Records for the task —
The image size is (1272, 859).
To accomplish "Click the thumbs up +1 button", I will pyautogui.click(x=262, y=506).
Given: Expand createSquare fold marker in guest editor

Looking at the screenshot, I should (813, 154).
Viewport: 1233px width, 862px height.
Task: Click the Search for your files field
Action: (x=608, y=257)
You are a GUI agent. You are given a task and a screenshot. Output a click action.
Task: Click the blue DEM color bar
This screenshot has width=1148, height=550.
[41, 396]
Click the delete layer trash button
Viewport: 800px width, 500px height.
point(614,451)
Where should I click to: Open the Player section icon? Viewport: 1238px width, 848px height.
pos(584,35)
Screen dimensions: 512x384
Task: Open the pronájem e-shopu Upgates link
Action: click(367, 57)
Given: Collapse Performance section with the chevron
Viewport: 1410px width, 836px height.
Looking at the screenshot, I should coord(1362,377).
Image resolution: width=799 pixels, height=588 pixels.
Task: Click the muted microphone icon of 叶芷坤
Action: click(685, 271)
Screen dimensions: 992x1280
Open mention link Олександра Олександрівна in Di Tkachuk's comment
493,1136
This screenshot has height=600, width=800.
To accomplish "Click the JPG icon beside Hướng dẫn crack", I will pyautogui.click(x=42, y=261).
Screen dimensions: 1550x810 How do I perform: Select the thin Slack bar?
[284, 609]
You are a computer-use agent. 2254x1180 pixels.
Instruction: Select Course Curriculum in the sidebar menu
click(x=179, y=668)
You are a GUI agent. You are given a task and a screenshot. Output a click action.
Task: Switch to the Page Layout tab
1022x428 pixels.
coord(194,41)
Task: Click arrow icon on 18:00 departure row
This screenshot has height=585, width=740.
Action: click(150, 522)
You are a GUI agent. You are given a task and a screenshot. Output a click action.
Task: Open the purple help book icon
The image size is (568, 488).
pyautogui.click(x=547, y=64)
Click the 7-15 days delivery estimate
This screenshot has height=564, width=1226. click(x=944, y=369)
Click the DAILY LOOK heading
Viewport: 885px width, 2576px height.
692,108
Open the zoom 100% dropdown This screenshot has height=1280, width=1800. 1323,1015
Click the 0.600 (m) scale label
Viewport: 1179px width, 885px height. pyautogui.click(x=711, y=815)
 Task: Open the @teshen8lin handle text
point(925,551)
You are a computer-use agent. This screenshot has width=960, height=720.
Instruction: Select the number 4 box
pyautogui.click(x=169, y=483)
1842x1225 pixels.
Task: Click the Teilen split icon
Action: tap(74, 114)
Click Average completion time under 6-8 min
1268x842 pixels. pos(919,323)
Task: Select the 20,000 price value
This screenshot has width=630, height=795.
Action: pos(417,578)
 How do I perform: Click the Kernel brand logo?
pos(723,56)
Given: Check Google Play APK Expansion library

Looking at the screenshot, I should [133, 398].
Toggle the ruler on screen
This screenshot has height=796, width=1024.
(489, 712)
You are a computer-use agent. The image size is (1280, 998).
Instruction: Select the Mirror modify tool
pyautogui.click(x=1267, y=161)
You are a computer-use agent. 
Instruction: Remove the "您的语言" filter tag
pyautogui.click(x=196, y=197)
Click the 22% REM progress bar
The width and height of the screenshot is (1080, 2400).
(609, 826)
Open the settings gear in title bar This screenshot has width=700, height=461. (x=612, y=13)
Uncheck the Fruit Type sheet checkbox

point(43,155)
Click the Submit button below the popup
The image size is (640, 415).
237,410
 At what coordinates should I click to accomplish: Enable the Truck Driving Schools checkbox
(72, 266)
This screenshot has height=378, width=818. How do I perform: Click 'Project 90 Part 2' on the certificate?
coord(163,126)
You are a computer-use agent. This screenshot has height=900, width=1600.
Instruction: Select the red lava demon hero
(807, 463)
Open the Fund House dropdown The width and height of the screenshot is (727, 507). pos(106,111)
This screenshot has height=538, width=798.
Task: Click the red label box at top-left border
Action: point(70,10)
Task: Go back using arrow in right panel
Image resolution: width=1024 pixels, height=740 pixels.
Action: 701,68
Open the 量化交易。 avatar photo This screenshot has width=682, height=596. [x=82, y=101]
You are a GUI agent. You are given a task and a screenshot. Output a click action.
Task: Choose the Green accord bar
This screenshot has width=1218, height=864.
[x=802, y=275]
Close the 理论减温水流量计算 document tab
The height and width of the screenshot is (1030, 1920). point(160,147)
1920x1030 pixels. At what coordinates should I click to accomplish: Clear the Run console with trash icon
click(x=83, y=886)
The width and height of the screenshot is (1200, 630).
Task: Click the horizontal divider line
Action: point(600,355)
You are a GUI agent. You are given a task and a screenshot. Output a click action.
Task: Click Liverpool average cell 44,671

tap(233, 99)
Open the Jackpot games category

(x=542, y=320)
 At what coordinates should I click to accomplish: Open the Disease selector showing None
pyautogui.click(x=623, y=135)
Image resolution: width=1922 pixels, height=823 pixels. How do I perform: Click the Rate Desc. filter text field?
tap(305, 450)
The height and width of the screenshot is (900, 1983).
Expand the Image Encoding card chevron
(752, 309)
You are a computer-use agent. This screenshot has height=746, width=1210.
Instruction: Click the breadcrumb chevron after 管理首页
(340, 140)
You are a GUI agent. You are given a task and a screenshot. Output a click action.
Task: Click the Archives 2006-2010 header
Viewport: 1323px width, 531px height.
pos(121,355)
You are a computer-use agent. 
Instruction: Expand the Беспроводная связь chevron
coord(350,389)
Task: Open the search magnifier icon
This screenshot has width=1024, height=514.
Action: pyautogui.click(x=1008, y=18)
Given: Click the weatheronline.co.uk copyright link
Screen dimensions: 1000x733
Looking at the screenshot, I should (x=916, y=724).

Exercise objective —
Produce an exact copy of the whole listing.

Exercise output —
The image size is (1272, 859).
To accomplish "Click the thumbs up +1 button", I will pyautogui.click(x=262, y=506).
Given: Expand createSquare fold marker in guest editor

Looking at the screenshot, I should (813, 154).
Viewport: 1233px width, 862px height.
Task: Click the Search for your files field
Action: (x=608, y=257)
You are a GUI agent. You are given a task and a screenshot. Output a click action.
Task: Click the blue DEM color bar
This screenshot has width=1148, height=550.
[41, 396]
Click the delete layer trash button
Viewport: 800px width, 500px height.
point(614,451)
Where should I click to: Open the Player section icon? Viewport: 1238px width, 848px height.
pos(584,35)
Screen dimensions: 512x384
Task: Open the pronájem e-shopu Upgates link
Action: click(367, 57)
Given: Collapse Performance section with the chevron
Viewport: 1410px width, 836px height.
Looking at the screenshot, I should coord(1362,377).
Image resolution: width=799 pixels, height=588 pixels.
Task: Click the muted microphone icon of 叶芷坤
Action: click(685, 271)
Screen dimensions: 992x1280
Open mention link Олександра Олександрівна in Di Tkachuk's comment
493,1136
This screenshot has height=600, width=800.
To accomplish "Click the JPG icon beside Hướng dẫn crack", I will pyautogui.click(x=42, y=261).
Screen dimensions: 1550x810 How do I perform: Select the thin Slack bar?
[284, 609]
You are a computer-use agent. 2254x1180 pixels.
Instruction: Select Course Curriculum in the sidebar menu
click(x=179, y=668)
You are a GUI agent. You are given a task and a screenshot. Output a click action.
Task: Switch to the Page Layout tab
1022x428 pixels.
coord(194,41)
Task: Click arrow icon on 18:00 departure row
This screenshot has height=585, width=740.
Action: click(150, 522)
You are a GUI agent. You are given a task and a screenshot. Output a click action.
Task: Open the purple help book icon
The image size is (568, 488).
pyautogui.click(x=547, y=64)
Click the 7-15 days delivery estimate
This screenshot has height=564, width=1226. click(x=944, y=369)
Click the DAILY LOOK heading
Viewport: 885px width, 2576px height.
692,108
Open the zoom 100% dropdown This screenshot has height=1280, width=1800. 1323,1015
Click the 0.600 (m) scale label
Viewport: 1179px width, 885px height. pyautogui.click(x=711, y=815)
 Task: Open the @teshen8lin handle text
point(925,551)
You are a computer-use agent. This screenshot has width=960, height=720.
Instruction: Select the number 4 box
pyautogui.click(x=169, y=483)
1842x1225 pixels.
Task: Click the Teilen split icon
Action: tap(74, 114)
Click Average completion time under 6-8 min
1268x842 pixels. pos(919,323)
Task: Select the 20,000 price value
This screenshot has width=630, height=795.
Action: pos(417,578)
 How do I perform: Click the Kernel brand logo?
pos(723,56)
Given: Check Google Play APK Expansion library

Looking at the screenshot, I should [133, 398].
Toggle the ruler on screen
This screenshot has height=796, width=1024.
(489, 712)
You are a computer-use agent. The image size is (1280, 998).
Instruction: Select the Mirror modify tool
pyautogui.click(x=1267, y=161)
You are a computer-use agent. 
Instruction: Remove the "您的语言" filter tag
pyautogui.click(x=196, y=197)
Click the 22% REM progress bar
The width and height of the screenshot is (1080, 2400).
(609, 826)
Open the settings gear in title bar This screenshot has width=700, height=461. (x=612, y=13)
Uncheck the Fruit Type sheet checkbox

point(43,155)
Click the Submit button below the popup
The image size is (640, 415).
237,410
 At what coordinates should I click to accomplish: Enable the Truck Driving Schools checkbox
(72, 266)
This screenshot has height=378, width=818. How do I perform: Click 'Project 90 Part 2' on the certificate?
coord(163,126)
You are a computer-use agent. This screenshot has height=900, width=1600.
Instruction: Select the red lava demon hero
(807, 463)
Open the Fund House dropdown The width and height of the screenshot is (727, 507). pos(106,111)
This screenshot has height=538, width=798.
Task: Click the red label box at top-left border
Action: point(70,10)
Task: Go back using arrow in right panel
Image resolution: width=1024 pixels, height=740 pixels.
Action: 701,68
Open the 量化交易。 avatar photo This screenshot has width=682, height=596. [x=82, y=101]
You are a GUI agent. You are given a task and a screenshot. Output a click action.
Task: Choose the Green accord bar
This screenshot has width=1218, height=864.
[x=802, y=275]
Close the 理论减温水流量计算 document tab
The height and width of the screenshot is (1030, 1920). point(160,147)
1920x1030 pixels. At what coordinates should I click to accomplish: Clear the Run console with trash icon
click(x=83, y=886)
The width and height of the screenshot is (1200, 630).
Task: Click the horizontal divider line
Action: point(600,355)
You are a GUI agent. You are given a task and a screenshot. Output a click action.
Task: Click Liverpool average cell 44,671

tap(233, 99)
Open the Jackpot games category

(x=542, y=320)
 At what coordinates should I click to accomplish: Open the Disease selector showing None
pyautogui.click(x=623, y=135)
Image resolution: width=1922 pixels, height=823 pixels. How do I perform: Click the Rate Desc. filter text field?
tap(305, 450)
The height and width of the screenshot is (900, 1983).
Expand the Image Encoding card chevron
(752, 309)
You are a computer-use agent. This screenshot has height=746, width=1210.
Instruction: Click the breadcrumb chevron after 管理首页
(340, 140)
You are a GUI agent. You are given a task and a screenshot. Output a click action.
Task: Click the Archives 2006-2010 header
Viewport: 1323px width, 531px height.
pos(121,355)
You are a computer-use agent. 
Instruction: Expand the Беспроводная связь chevron
coord(350,389)
Task: Open the search magnifier icon
This screenshot has width=1024, height=514.
Action: pyautogui.click(x=1008, y=18)
Given: Click the weatheronline.co.uk copyright link
Screen dimensions: 1000x733
Looking at the screenshot, I should (x=916, y=724).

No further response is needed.